"It is my great and now useless regret
that I never wrote anything really worthy
of her attention,
no book that I could dedicate to her."- Raymond Chandler
(of regretting never having
dedicated a book to his wife)
Why should authors write dedications in their novels?
Well, take Christopher Moore's dedication to LAMB which persuaded me to buy the book:
If you have come to this book for laughter, may you find it.
If you have come to be offended, may your ire rise and blood boil
If you seek an adventure, may this story sing you away to blissful escape.
If you need to test or confirm your beliefs, may you reach comfortable conclusions.
All books reveal perfection by what they are and are not.
May you find that which you seek in these pages or outside them.
May you find perfection and know it by name.
Great dedication, right?
A dedication is the first thing a reader sees after the title.
Sort of important don't you think?
At best, a dedication should be reflective of the book's content, an inviting taste of what is to come.
Sadly, many dedications are dreary, non-inviting catalogues
of favorite aunts, perfect spouses and the profoundest platitudes.

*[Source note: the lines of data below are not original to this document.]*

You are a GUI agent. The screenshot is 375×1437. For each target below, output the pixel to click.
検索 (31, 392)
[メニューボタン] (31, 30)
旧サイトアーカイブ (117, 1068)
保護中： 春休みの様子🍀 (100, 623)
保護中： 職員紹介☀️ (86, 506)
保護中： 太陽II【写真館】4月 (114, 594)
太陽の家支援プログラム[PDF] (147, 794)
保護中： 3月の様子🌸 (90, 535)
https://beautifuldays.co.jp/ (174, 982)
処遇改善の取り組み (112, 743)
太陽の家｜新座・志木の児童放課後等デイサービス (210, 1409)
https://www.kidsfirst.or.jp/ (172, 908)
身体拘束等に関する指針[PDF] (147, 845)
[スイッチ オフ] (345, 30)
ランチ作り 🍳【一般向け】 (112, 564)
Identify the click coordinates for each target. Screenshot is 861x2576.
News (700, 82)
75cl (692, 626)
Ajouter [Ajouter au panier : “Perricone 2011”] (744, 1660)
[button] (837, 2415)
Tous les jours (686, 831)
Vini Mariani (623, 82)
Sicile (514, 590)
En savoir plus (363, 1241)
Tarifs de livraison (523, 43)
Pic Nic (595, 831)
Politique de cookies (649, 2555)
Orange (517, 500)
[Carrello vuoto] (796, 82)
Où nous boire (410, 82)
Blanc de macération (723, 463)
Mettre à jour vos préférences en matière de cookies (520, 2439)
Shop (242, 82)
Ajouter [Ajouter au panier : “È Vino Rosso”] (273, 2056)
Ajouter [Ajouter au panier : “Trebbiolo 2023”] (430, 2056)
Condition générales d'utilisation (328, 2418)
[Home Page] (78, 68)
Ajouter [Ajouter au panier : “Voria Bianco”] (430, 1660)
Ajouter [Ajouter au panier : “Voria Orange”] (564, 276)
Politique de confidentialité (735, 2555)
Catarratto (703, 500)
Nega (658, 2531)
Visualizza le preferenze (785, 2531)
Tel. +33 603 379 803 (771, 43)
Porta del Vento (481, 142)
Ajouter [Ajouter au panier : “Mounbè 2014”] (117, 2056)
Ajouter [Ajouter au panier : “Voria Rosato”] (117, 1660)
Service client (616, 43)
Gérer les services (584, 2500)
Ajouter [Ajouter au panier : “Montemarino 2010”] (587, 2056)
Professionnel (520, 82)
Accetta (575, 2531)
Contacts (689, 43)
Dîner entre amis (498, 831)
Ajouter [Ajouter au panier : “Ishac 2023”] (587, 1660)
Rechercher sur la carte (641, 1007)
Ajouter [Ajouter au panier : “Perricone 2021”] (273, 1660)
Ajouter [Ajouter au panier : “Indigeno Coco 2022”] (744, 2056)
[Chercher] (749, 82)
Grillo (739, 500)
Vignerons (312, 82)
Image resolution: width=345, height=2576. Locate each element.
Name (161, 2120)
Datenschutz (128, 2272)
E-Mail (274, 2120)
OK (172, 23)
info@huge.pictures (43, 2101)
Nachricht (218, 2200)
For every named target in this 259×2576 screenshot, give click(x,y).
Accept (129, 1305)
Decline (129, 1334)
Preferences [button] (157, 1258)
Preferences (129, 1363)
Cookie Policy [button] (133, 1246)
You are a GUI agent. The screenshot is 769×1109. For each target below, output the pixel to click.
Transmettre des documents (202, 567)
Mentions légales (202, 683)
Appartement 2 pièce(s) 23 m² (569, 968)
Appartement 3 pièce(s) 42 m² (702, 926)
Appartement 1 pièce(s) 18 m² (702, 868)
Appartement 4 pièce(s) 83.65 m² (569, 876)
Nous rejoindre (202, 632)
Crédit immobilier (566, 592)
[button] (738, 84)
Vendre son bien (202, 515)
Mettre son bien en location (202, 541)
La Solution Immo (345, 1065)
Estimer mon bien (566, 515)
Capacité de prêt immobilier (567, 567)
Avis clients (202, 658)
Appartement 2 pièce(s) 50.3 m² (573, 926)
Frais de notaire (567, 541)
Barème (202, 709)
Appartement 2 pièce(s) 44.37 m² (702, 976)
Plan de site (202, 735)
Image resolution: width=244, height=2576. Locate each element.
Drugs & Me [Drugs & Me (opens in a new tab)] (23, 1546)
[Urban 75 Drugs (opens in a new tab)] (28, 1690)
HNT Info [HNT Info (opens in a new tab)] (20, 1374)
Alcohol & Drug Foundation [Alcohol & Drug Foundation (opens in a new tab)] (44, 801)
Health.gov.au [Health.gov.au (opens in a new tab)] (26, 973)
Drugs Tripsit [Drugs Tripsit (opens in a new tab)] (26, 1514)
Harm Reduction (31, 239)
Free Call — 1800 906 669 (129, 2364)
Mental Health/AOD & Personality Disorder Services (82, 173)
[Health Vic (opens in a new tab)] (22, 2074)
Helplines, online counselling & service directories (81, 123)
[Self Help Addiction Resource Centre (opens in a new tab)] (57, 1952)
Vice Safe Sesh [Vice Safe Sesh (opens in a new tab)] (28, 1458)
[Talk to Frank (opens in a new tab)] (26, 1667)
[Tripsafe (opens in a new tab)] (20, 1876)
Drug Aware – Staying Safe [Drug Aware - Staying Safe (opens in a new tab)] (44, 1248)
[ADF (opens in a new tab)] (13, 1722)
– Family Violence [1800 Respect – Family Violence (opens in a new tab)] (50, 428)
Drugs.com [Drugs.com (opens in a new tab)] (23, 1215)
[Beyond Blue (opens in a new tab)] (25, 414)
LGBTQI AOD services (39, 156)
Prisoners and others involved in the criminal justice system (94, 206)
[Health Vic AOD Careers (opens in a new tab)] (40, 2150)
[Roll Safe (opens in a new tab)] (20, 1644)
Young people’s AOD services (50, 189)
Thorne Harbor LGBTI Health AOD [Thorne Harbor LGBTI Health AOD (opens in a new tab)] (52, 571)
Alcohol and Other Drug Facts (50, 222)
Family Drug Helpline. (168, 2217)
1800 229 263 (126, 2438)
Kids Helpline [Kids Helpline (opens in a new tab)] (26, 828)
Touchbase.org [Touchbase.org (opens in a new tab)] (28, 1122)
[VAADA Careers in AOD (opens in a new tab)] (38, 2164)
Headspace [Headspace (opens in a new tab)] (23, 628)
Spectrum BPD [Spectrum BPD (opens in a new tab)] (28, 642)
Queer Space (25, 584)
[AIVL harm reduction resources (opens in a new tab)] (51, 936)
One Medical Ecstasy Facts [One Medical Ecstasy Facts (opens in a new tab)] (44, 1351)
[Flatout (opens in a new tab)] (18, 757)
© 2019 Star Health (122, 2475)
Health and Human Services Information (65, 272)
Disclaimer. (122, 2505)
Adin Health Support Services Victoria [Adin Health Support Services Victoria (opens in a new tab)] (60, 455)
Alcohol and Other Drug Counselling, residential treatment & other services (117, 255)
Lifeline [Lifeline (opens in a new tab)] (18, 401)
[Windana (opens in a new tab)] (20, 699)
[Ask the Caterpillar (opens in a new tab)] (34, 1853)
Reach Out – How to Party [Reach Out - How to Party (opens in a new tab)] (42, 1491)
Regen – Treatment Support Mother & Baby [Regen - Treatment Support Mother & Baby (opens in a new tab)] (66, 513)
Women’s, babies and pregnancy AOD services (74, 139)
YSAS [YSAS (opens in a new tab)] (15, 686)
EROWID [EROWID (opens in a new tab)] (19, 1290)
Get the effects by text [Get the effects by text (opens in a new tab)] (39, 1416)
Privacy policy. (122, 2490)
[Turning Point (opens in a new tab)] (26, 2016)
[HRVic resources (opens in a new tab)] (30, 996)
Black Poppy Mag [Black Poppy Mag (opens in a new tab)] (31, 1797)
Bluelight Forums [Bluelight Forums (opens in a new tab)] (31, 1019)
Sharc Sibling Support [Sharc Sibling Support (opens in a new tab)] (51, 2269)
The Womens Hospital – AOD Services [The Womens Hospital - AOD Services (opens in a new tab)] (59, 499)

Dedications really do tend to bring out the worst in authors.
But with a little effort on your part, dedications can be moving or funny ... or both.
With a bit more thought, you can strive to compose one that is timely yet timeless --
You may fail at that but the effort will improve the dedication over one done just out of rote.
If you bore the reader with your dedication, she may decide the book itself is only more of the same.
I, myself, am very glad I wrote this dedication for HIBBS, THE CUB WITH NO CLUE:
To Sandra Thrasher.
I ask forgiveness from the children who read this book for dedicating it to a grown-up.
I have a serious reason: she is my best friend in the world.
I have another reason: this grown-up understands everything, even books for children.
I have a third reason: she is fighting a cruel illness. She needs a smile.
If all these reasons are not enough, I will dedicate this book to the child from whom this grown-up grew.
All grown-ups were once children -- although few of them remember it.
And so I correct my dedication:
To Sandra Thrasher when she was a little girl.